Engineering back-splicing-like sites for enhanced linear RNA expression.
Xialing Chen, Sufei Sun, Kaimeng Li, Hongchuan Zhao, Song Li, Zeen Shen, Wenxue Zhang, Min Zhu, Chengliang Gong, Xiaolong Hu
Abstract
Open AccessThe formation of linear RNAs and circRNAs from pre-RNAs is a competitive process. The factors that determine which type of RNA molecule is formed include the sequence of the pre-mRNA, the presence of regulatory elements, and the activity of RNA-binding proteins. In this study, multiple circRNAs were formed by introducing a Luc expression vector or in vitro transcribed Luc RNAs into three different cell lines: HepG2, BmN, and CIK cells. These models are widely used for studying hepatocellular carcinoma, silkworm molecular biology, and Ctenopharyngodon idellus-pathogen interactions. The existence of Luc-derived circRNAs was verified via reverse transcription‒PCR, Sanger sequencing, and reverse transcription‒rolling circle amplification. Sequence analysis of the circRNA junction sites revealed that the back splicing-like (BSL) sites of these Luc-circRNAs were different from the canonical splice sites. Mutations at BSL sites can significantly reduce the expression levels of Luc-derived circRNAs and increase the expression levels of Luc mRNA in cells.
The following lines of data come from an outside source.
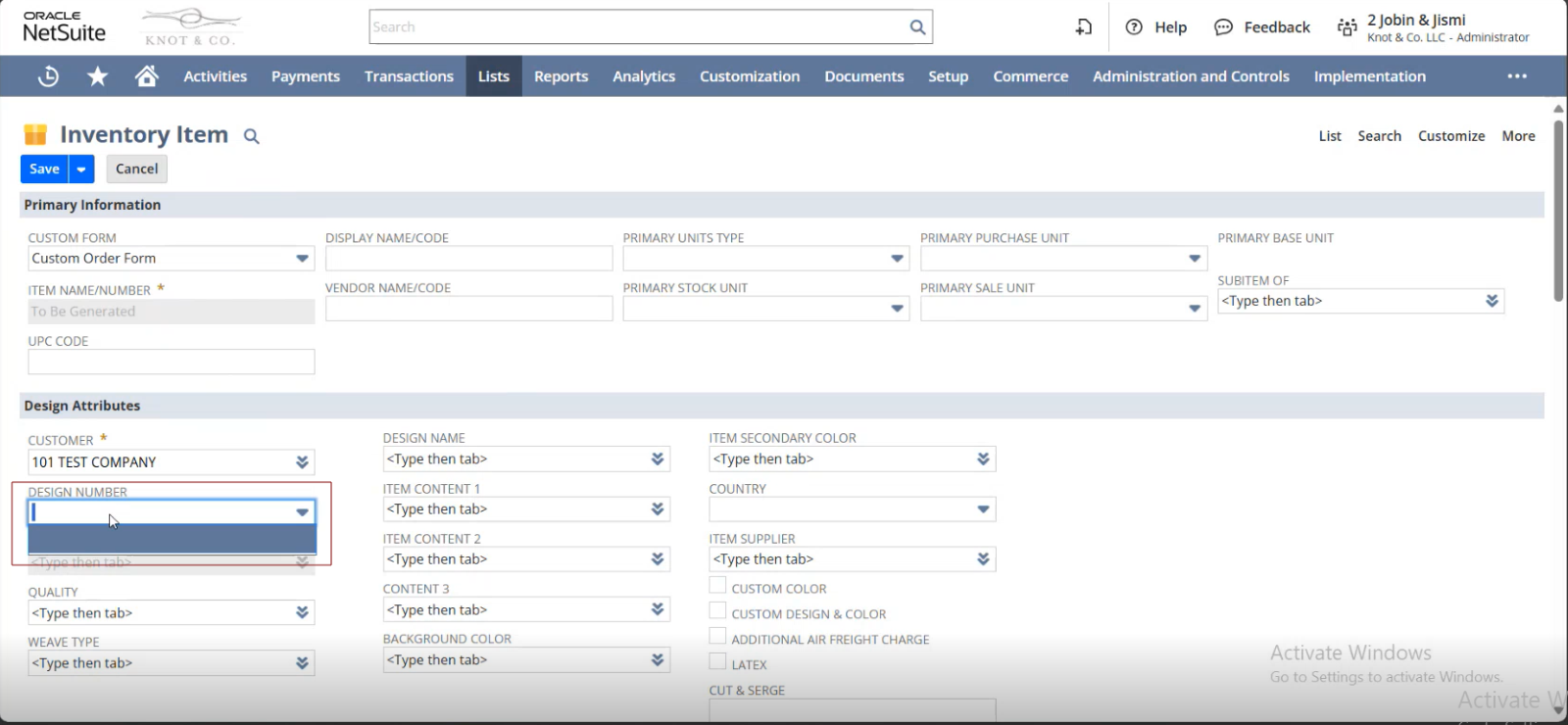Open the navigation overflow three-dots icon

click(x=1517, y=76)
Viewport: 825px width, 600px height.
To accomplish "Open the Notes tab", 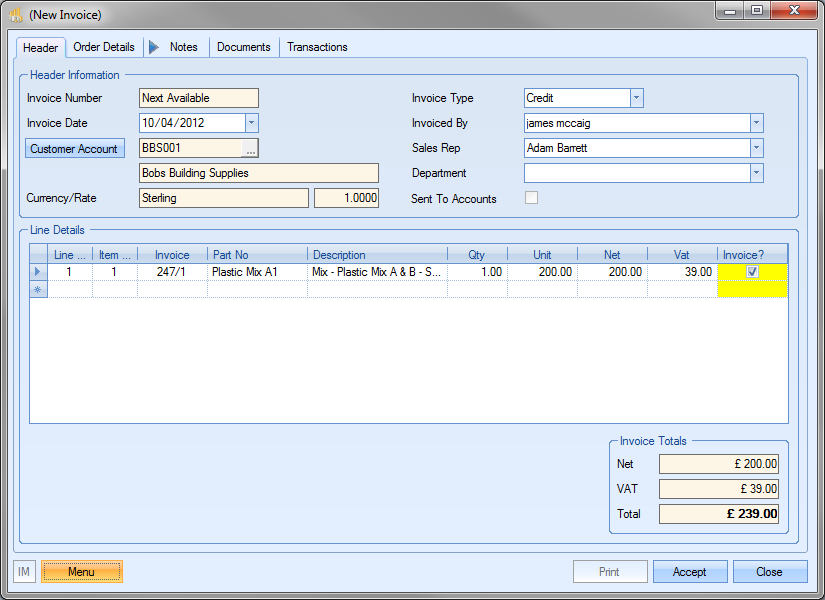I will [x=183, y=47].
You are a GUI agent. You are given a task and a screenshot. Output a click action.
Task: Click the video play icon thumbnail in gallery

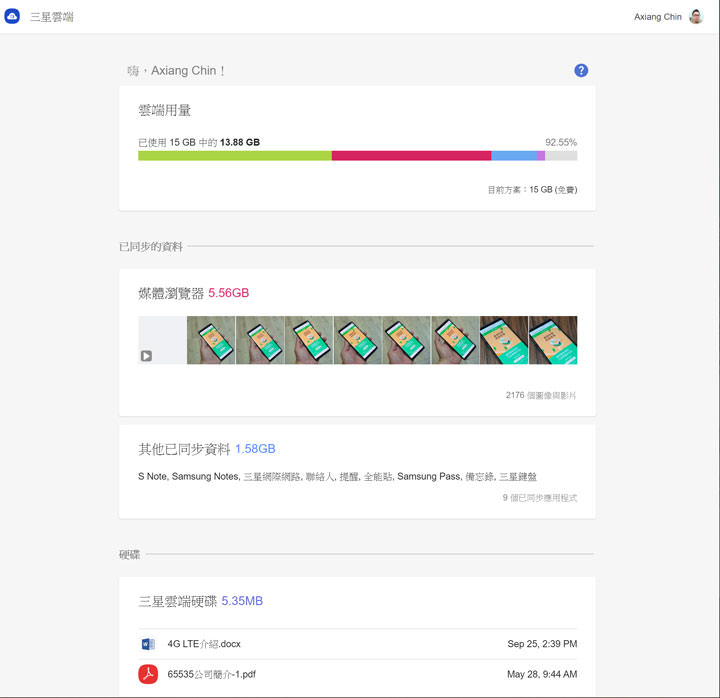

Furthermore, luciferase activity was significantly increased in BSL site mutation-transfected cells. In addition, the efficiency of circRNA formation was reduced, and the corresponding RNAs were increased in cells infected with recombinant baculoviruses with BSL site mutations. Furthermore, the silencing of circRNA formation-related protein genes significantly reduced the expression efficiency of Luc-derived circRNAs and significantly increased the expression level of Luc. These studies provide valuable insights into the regulation of BSL-mediated gene expression and contribute to the development of more efficient and targeted gene expression systems. KEY POINTS: • Exogenous genes that enter cultured cells can be spliced. • A change in the BSL site of an exogenous gene could improve its expression. • The regulation of BSL sites could be used to develop a method for efficient gene expression.